> [What to do]
Do any lines in the data below contain "Total"? If so, copy every one of them.

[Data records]
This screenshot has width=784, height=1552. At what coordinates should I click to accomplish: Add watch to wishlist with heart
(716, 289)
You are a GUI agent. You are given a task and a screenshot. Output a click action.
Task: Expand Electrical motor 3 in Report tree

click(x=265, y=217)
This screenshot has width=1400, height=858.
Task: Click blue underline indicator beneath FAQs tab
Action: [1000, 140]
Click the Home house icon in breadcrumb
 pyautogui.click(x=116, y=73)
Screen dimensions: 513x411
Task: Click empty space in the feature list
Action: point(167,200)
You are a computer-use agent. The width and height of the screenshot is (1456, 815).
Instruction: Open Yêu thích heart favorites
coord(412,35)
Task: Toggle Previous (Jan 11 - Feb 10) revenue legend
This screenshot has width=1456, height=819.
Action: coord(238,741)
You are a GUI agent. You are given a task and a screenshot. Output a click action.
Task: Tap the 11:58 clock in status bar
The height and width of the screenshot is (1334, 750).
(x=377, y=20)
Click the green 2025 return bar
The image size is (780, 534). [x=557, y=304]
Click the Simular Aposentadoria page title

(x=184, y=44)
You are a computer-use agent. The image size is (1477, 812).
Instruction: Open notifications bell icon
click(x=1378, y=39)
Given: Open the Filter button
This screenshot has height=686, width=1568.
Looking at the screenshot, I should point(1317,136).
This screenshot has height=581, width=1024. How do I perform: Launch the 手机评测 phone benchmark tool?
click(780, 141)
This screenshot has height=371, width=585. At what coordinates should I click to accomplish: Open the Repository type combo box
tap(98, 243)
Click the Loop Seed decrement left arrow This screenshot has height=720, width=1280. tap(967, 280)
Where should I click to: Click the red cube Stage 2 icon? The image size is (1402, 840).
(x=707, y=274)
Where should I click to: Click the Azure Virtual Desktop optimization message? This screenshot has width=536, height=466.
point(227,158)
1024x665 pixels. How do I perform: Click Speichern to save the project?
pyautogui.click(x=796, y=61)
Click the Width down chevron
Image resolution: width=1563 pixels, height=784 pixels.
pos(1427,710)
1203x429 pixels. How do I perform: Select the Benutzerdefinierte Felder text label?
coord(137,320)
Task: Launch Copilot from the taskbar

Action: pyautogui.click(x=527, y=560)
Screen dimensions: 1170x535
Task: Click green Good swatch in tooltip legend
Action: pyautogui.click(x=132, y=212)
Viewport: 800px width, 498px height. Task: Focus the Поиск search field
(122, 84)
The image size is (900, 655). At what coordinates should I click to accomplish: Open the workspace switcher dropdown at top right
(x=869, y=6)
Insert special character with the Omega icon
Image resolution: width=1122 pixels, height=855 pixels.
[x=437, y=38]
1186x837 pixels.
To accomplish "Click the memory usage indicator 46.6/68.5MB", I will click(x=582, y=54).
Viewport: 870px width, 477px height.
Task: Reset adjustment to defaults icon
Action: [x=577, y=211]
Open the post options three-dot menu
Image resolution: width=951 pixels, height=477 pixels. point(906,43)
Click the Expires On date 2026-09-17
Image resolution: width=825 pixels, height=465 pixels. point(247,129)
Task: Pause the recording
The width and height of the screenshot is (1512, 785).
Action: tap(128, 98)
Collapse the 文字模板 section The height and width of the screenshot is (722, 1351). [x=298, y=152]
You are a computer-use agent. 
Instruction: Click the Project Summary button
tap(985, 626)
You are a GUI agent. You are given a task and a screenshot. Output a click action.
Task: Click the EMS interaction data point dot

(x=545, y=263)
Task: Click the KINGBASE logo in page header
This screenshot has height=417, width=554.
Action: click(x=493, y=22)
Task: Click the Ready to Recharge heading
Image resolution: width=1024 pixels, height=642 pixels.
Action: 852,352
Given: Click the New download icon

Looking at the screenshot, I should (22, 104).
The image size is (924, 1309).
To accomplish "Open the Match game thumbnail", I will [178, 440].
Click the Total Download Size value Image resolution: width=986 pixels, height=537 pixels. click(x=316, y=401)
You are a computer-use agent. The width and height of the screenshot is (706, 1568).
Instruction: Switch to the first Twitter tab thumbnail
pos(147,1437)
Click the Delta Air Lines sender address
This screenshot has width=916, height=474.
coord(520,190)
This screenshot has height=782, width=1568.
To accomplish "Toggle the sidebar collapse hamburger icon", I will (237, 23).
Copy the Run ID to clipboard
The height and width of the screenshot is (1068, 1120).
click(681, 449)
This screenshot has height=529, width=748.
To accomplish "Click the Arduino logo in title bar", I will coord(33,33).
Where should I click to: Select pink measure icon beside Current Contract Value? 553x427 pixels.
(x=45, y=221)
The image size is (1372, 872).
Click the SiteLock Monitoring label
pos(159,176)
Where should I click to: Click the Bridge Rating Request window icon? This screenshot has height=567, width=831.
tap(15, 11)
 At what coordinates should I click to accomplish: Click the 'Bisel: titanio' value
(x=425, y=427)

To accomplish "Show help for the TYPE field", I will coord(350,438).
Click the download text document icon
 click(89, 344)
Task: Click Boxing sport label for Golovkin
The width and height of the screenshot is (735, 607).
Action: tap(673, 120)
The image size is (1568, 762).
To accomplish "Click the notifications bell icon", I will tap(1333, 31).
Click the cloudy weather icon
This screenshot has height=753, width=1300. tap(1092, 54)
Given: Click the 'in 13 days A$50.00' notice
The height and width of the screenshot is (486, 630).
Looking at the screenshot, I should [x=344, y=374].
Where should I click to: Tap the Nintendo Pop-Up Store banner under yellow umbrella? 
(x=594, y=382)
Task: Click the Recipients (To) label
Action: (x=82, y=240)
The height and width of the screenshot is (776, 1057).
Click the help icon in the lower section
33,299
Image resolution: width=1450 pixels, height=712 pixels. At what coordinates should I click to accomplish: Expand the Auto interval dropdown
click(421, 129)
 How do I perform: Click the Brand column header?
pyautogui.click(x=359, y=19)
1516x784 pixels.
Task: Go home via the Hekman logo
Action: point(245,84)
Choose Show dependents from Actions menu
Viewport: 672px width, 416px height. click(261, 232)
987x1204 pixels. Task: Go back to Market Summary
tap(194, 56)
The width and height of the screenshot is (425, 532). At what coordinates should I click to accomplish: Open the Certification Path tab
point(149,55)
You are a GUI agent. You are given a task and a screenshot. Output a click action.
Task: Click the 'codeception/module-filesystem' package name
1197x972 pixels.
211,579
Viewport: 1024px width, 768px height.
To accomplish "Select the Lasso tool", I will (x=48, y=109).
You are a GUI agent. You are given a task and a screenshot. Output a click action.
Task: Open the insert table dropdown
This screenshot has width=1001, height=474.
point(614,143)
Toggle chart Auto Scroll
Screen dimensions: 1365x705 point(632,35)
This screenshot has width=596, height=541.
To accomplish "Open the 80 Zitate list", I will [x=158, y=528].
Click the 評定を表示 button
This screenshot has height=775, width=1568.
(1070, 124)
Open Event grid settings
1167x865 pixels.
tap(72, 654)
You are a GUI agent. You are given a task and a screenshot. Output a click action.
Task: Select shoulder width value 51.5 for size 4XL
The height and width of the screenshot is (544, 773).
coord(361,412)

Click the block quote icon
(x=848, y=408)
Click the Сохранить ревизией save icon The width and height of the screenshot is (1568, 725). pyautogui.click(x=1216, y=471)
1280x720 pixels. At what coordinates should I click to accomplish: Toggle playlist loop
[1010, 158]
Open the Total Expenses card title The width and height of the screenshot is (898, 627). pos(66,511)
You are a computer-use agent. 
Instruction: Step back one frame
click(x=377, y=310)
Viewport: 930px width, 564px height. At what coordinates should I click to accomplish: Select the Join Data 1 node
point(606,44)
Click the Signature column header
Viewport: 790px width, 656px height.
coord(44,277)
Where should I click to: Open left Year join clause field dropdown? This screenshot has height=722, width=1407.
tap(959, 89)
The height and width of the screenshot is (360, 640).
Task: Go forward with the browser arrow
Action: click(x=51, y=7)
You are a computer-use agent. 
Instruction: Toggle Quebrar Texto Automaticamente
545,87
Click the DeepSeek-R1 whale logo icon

> [Output for this exercise]
Click the Total Download Size value Image resolution: width=986 pixels, height=537 pixels. click(x=316, y=401)
Open the Total Expenses card title The width and height of the screenshot is (898, 627). pos(66,511)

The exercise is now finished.